• _Your task_:
Check every line of the entries below for the word "agent", then give only the number of lines that have it.

Stored dataset items:
************

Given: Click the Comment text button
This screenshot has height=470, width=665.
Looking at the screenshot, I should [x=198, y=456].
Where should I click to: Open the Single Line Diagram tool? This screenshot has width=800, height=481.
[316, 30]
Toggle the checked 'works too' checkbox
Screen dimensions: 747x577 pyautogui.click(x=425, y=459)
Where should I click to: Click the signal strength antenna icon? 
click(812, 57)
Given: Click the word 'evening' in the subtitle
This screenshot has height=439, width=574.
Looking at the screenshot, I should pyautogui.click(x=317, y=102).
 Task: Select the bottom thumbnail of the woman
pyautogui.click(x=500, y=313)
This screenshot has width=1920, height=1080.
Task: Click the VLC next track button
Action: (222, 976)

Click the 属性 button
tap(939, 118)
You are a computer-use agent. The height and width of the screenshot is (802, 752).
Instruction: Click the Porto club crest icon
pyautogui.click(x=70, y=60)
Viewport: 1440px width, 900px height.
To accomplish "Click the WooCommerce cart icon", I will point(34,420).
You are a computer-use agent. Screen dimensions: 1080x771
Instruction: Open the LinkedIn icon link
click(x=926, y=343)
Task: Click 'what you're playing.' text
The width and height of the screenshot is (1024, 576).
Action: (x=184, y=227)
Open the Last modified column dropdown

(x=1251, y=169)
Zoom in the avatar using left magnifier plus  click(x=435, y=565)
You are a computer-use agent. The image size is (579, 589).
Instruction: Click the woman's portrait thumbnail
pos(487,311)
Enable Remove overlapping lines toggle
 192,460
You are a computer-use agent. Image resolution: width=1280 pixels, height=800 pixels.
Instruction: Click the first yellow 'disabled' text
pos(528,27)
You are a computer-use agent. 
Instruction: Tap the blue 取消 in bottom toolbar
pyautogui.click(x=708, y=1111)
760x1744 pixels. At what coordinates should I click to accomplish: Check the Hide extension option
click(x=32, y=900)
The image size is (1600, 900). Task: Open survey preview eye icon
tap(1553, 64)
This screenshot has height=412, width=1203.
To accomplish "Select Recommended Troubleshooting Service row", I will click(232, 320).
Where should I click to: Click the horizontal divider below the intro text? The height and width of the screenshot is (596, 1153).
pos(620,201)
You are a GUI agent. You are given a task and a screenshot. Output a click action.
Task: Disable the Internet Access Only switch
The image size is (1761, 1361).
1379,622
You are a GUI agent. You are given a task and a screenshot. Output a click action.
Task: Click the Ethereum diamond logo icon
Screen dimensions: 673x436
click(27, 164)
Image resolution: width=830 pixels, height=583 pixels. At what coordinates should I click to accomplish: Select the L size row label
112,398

************

• _Solution to this problem_:
7